Archive
National Partnership for Reinventing Government
USIA-Chaired Interagency Working Group
Earns Vice President Gore's Hammer Award
Interagency Working Group (IAWG) Hammer Award ceremony of
April 7, 1999
Twenty-eight federal agencies-members of a working group chaired by the
United States Information Agency won a Hammer Award for reinventing the
way federal agencies communicate, cooperate, and coordinate U.S.
government-sponsored international people-to-people exchanges and training activities.
"Your work demonstrates that many agencies working together can accomplish what no one agency can do alone," said Morley Winograd, Senior Policy Advisor to the Vice President and Director of the National Partnership for Reinventing Government.
Winograd presented the award to the Interagency Working Group (IAWG) on
United States Government-Sponsored International Exchanges and Training at a ceremony in Washington, DC on April 7, 1999.
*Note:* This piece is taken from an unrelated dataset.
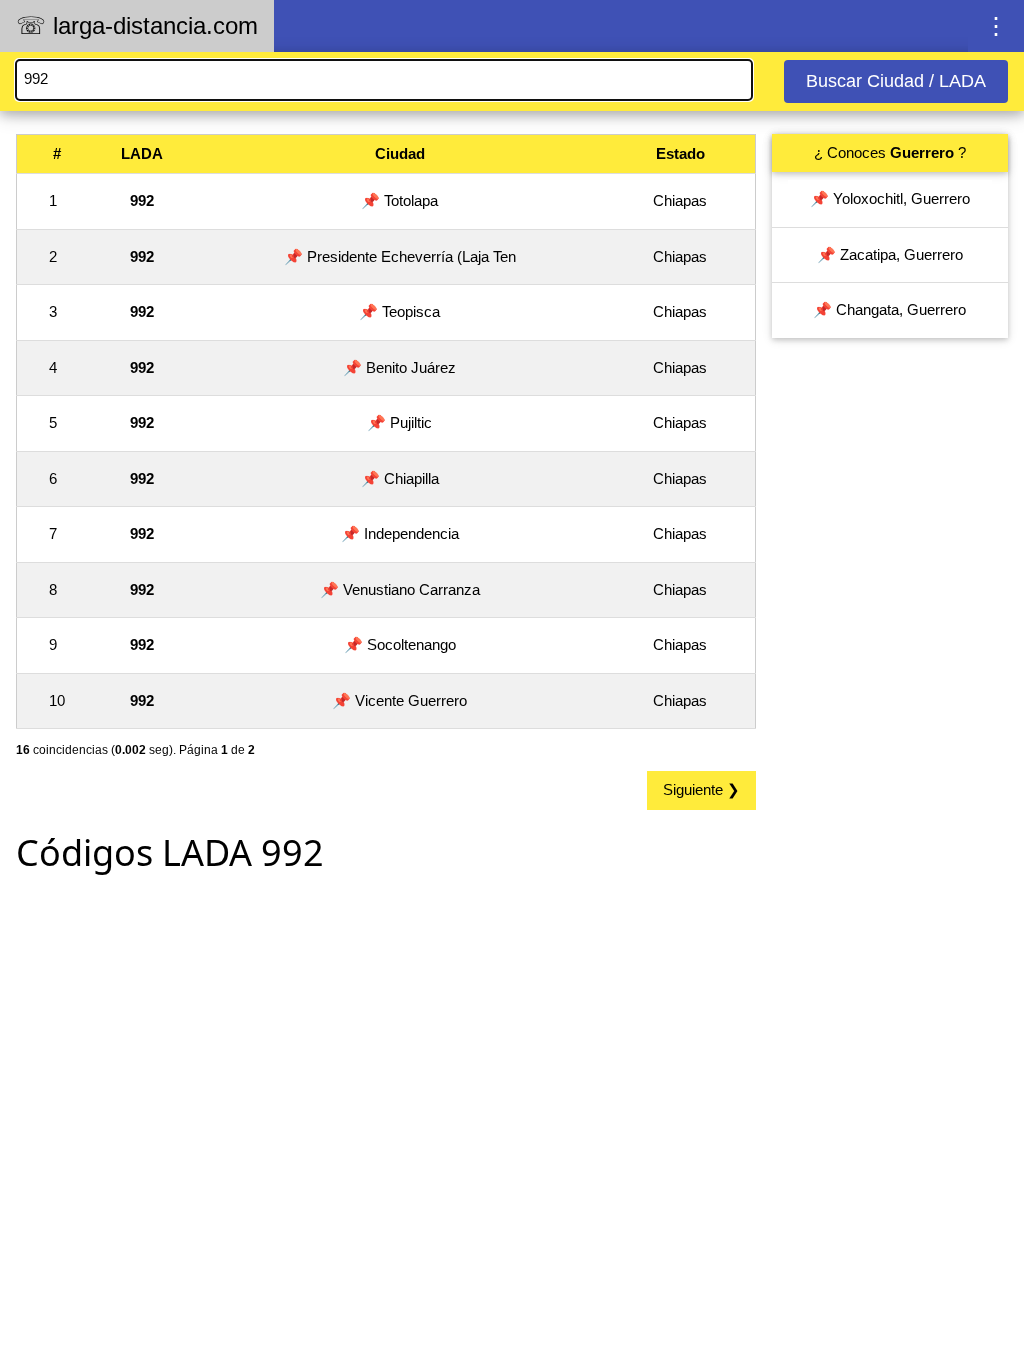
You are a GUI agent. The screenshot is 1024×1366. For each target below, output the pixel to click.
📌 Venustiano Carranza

Dr. John P. Loiello, former IAWG Chair and former USIA Associate
Director for Educational and Cultural Affairs, and former IAWG Staff
Director Jacob P. Gillespie accepted the award on behalf of the 65 others representing the 28 IAWG member agencies.
The coveted Hammer Award goes to teams of federal employees and their partners who make
extraordinary progress in creating a government that works better, costs less, and delivers results people care about.
What IAWG Accomplished
The IAWG earned the award for establishing ways of disseminating
information about international exchanges and training to federal
agencies, the private sector, foreign partners, and the American public.
The IAWG orchestrated the most comprehensive gathering and evaluation of information about international exchange activity ever undertaken by the federal government.
The IAWG has issued its first annual report and six regional reports on
U.S.-sponsored exchanges, developed case studies of successful
public-private partnerships, and created a centralized clearinghouse. "We expect a website-www.iawg.gov-to be available very soon, said IAWG Staff Director William P. Kiehl.
The IAWG's 1997 Annual Report includes an inventory of more than 200
international exchanges and training programs worldwide from more than 60 U.S. government departments and agencies. These programs involve
approximately 140,000 participants annually.
More About IAWG
The IAWG was established by Executive Order in 1997, and later modified by law. It was based on an original recommendation of the then-National
Performance Review in 1995. It is composed of senior representatives from the Departments of State, Defense, Education, and Justice, and the Agency for International Development, with representatives from 22 other federal agencies. By law, the United States Information Agency chairs the group. USIA Associate Director for Educational and Cultural Affairs Dr. William B. Bader is the current chair.